Contemporary Scenography si prefigge dunque questa missione. La stiamo condividendo con le Università europee, con i professionisti e la condivideremo, mi auguro, con le aziende che invitiamo ad organizzare quella formazione professionale che richiede un campo di applicazione ormai senza confini. Ma innanzitutto la condivideremo con voi: studenti universitari, docenti, ricercatori, appassionati di un’arte così antica eppure così moderna.

Cosa si chiede:
Trascrivi dalla sezione di testo il passo che va da "Contemporary Scenography si" fino a "eppure così moderna." incluso.

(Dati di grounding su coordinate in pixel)
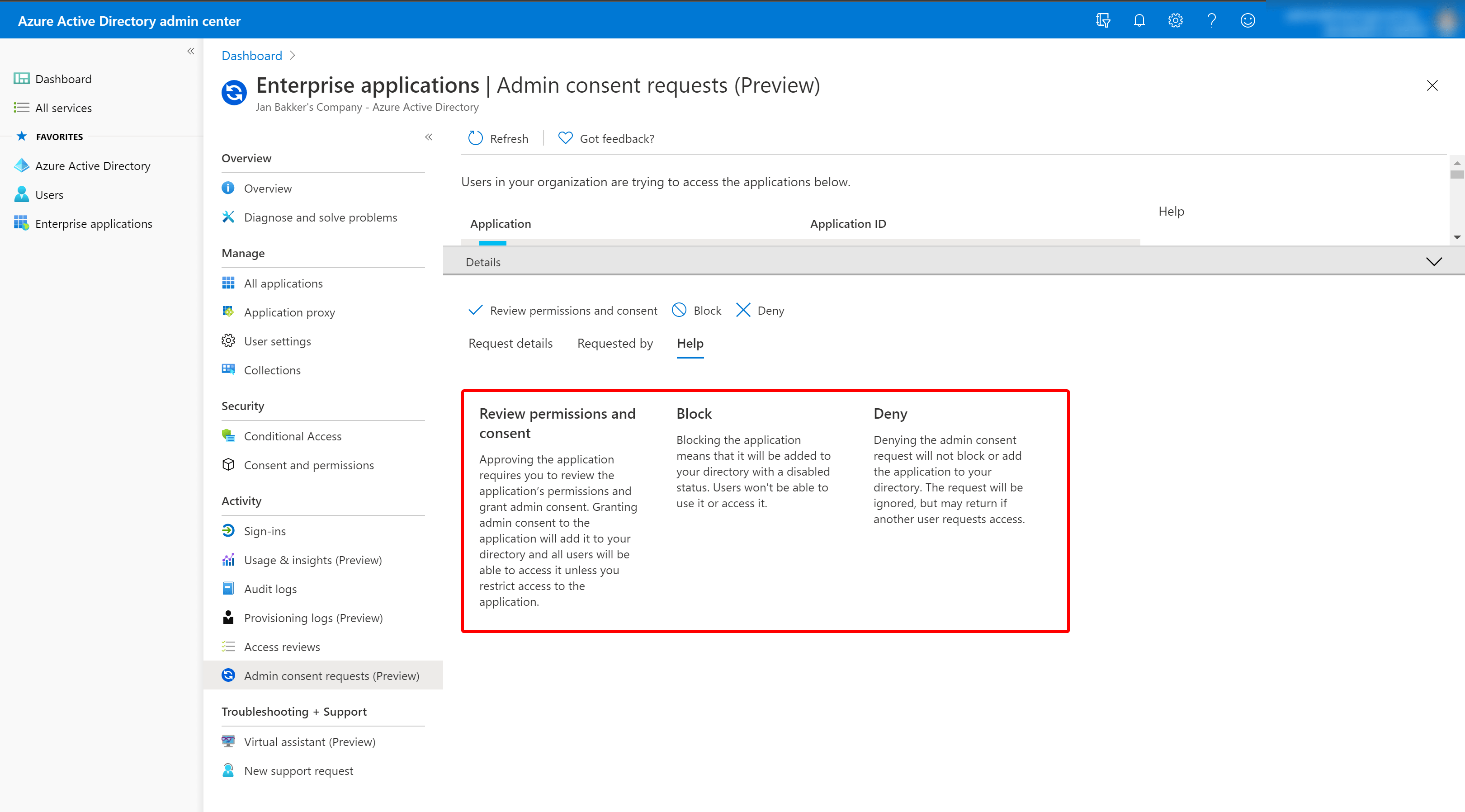This screenshot has height=812, width=1465.
Task: Open the feedback smiley icon
Action: (x=1248, y=21)
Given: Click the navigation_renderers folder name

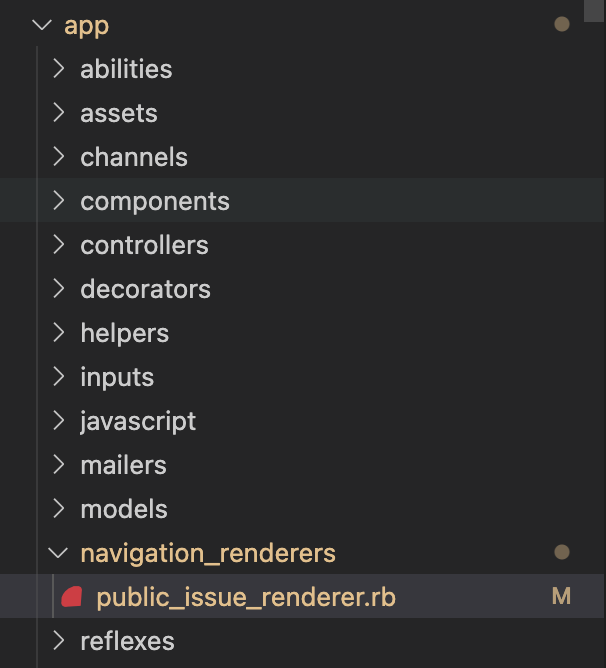Looking at the screenshot, I should coord(208,553).
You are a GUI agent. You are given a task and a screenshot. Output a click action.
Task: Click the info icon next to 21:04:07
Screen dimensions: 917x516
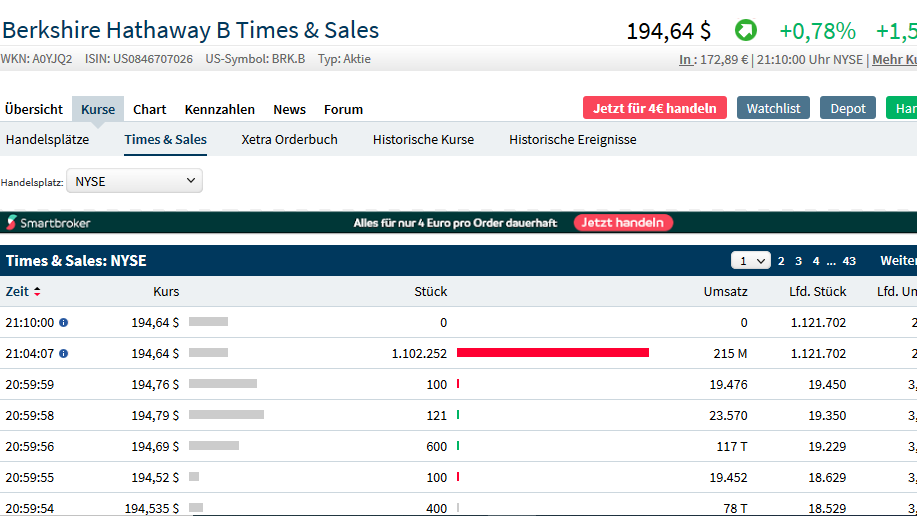pyautogui.click(x=64, y=354)
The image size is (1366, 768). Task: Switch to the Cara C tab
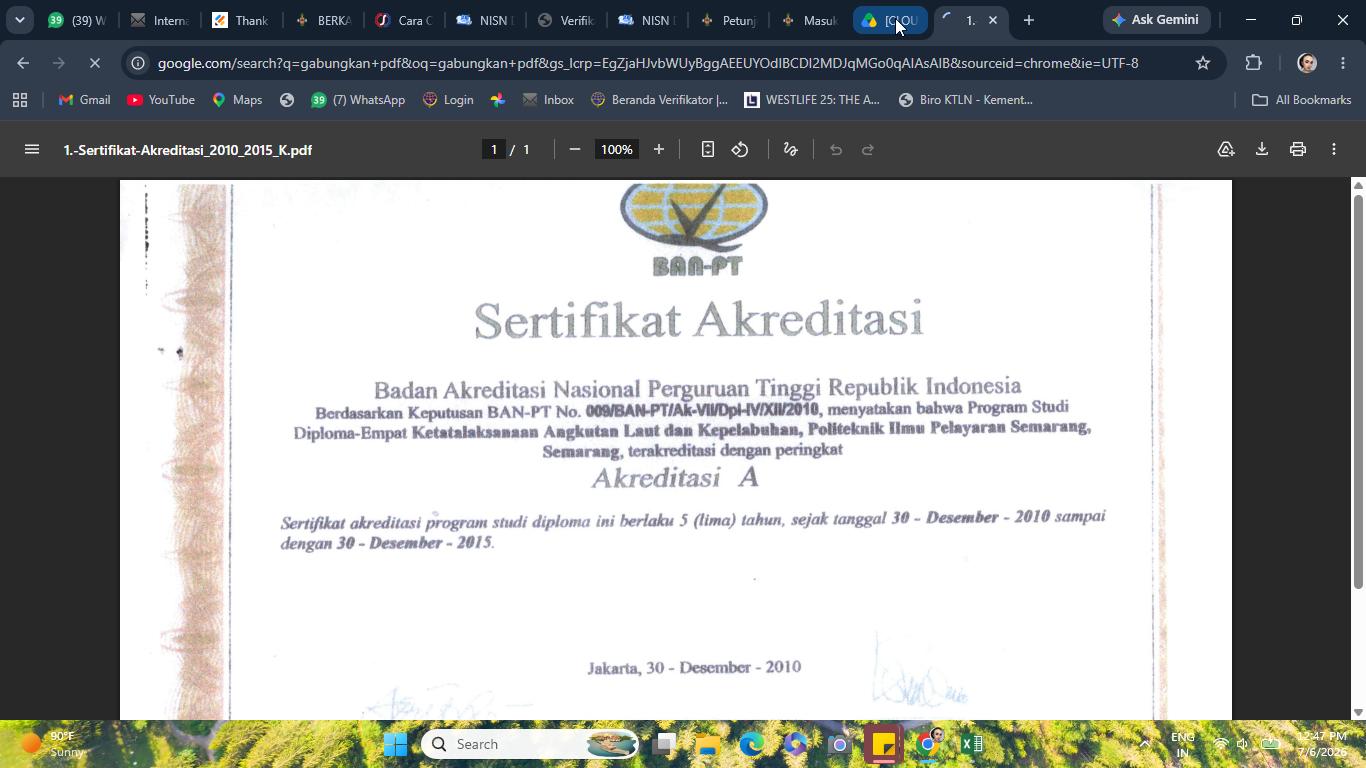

Risposta scritta:
Contemporary Scenography si prefigge dunque questa missione. La stiamo condividendo con le Università europee, con i professionisti e la condivideremo, mi auguro, con le aziende che invitiamo ad organizzare quella formazione professionale che richiede un campo di applicazione ormai senza confini. Ma innanzitutto la condivideremo con voi: studenti universitari, docenti, ricercatori, appassionati di un’arte così antica eppure così moderna.